Однако после того, как с середины 1950-х годов сначала в производстве, а затем в иных социальных сферах (специализация труда, организационные формы управления и т.п.) стало набирать масштаб и темпы разнообразие (типов техники, образцов товаров, видов услуг и т.д.), оформившееся в контртенденцию, в деунификацию, появился запрос на новую технологию, что обусловило сначала появление информатики, а затем привело к «информационному взрыву». И вот в конце ХХ века «ширпотреб» уже заклеймлен, тенденция к индивидуализации и «малопартийности» продукции становится велением дня, эксклюзив и «индивидуальный проект» характеризуют социальные предпочтения во всем, от архитектурных сооружений до телевизионных номинаций, от кварталов жилищной застройки городов до дамских шляп и зонтиков.

И вот здесь начинается самое интересное. Это и есть пример того самого быстрого реагирования материально-вещественных компонентов социальности на глубинные изменения социальной материи, о котором говорилось выше. Но что-нибудь изменилось в невещественных элементах деятельности, в первую очередь в управляющих феноменах, регулирующих общественные процессы? Навскидку в голову приходит ответ: утверждение идеологии (точнее, психологии) индивидуализма. Но это утверждение касается уровня рефлексов и инстинктов, означая реакцию на распад социальности. На уровне же рациональных форм организации деятельности таких сдвигов и перемен не наблюдается. Скажем, отразился ли этот революционный переход на идеологии как на ведущем факторе деятельности государств, руководства массами, обществом? Например, на ведущей образовательной доктрине, на государственных приоритетах или партийных программах, на политических, а тем более правовых нормах? Кто-то подверг их ревизии и переработке с учетом наступления новой революции и необходимости выбора нового курса в новых условиях? Вопрос риторический: социальные практики еще слабо реагируют на научные выводы и рекомендации. А значит, несмотря на то, что за последние 30 лет социальный мир совершенно изменился, сознание и интеллектуальные ресурсы действующих общественных субъектов остались на уровне прежней реальности, то есть, созданы управлять социальной материей, которой уже нет.

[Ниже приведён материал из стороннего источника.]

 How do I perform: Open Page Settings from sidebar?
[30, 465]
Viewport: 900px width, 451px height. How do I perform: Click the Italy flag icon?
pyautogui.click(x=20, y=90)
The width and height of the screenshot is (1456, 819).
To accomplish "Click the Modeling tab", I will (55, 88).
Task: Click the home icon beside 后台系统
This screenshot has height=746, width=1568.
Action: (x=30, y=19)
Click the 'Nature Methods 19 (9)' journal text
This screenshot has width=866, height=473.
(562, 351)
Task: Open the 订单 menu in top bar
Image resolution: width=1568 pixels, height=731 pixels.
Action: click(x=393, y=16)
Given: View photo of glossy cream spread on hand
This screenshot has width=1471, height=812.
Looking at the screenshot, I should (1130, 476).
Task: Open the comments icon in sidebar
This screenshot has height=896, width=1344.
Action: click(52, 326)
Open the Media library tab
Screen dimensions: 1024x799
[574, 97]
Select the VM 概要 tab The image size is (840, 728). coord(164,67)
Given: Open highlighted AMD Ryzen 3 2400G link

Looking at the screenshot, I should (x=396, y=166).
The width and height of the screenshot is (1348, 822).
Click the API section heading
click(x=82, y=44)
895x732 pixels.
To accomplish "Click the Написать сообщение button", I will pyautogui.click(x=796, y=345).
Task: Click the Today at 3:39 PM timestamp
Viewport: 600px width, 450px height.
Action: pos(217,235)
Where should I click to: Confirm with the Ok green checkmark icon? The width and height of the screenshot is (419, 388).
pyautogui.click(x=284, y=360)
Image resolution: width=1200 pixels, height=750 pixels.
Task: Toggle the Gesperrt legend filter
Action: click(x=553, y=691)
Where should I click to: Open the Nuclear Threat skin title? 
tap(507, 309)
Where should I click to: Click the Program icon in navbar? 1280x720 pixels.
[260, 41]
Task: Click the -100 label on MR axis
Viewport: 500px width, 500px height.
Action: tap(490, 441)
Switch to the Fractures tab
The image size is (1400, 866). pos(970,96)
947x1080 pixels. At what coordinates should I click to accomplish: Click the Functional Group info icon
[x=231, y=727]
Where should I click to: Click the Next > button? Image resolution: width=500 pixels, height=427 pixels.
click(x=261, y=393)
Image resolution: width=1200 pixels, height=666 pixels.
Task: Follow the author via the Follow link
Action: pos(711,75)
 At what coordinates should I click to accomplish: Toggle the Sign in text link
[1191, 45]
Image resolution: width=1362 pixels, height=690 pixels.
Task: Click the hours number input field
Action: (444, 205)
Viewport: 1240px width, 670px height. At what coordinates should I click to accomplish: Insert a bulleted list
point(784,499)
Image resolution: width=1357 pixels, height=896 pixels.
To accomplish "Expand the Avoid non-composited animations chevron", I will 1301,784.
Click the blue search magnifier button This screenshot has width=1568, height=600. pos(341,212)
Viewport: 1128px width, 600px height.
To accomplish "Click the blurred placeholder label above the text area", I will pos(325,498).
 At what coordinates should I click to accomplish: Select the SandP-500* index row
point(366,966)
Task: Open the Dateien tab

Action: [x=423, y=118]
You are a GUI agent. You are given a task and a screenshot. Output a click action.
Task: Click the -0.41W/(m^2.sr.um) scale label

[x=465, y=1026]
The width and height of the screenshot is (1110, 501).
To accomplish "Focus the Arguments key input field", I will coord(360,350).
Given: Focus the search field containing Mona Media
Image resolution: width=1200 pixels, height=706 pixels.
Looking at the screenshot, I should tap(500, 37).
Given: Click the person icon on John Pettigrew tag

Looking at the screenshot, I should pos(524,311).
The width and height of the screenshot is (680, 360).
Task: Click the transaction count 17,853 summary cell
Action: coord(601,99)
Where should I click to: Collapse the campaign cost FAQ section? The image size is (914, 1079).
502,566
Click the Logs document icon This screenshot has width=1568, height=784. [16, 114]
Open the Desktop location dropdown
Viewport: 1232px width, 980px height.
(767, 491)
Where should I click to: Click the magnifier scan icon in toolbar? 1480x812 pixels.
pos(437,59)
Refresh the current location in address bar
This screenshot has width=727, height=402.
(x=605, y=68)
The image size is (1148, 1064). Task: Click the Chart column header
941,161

Образно говоря, лошадь уже давно сменил автомобиль, а мы до сих пор вырабатываем правила и рекомендации, как лучше ее содержать в стойле и с какими предосторожностями ездить в конных пролетках по городским улицам.

Без этого понимания и без адекватных ресурсов деятельности «правители», в терминологии Тоффлера, т.е. управляющие структуры, и в первую очередь государство, будут обречены на «паралич и крайнюю беспомощность». А новые реалии тем временем будут «опрокидывать бюрократию», «бросать вызов всем старым властным отношениям, привилегиям и прерогативам вымирающих элит нынешнего общества», «снижать значение национального государства» и «разворачивать борьбу за завтрашнюю власть.»

Итак, принятие обобщенной, рамочной концепции настоящего и будущего общественного движения, адекватно отражающей его реальные тенденции, является необходимой предпосылкой не только понимания происходящего и объяснения его причин, но также прогноза его последствий и руководства деятельностью (даже жестче – действиями) по необходимому обеспечению реализации тех тенденций, процессов и отношений, которые максимально благоприятствуют осуществлению человеческих интересов.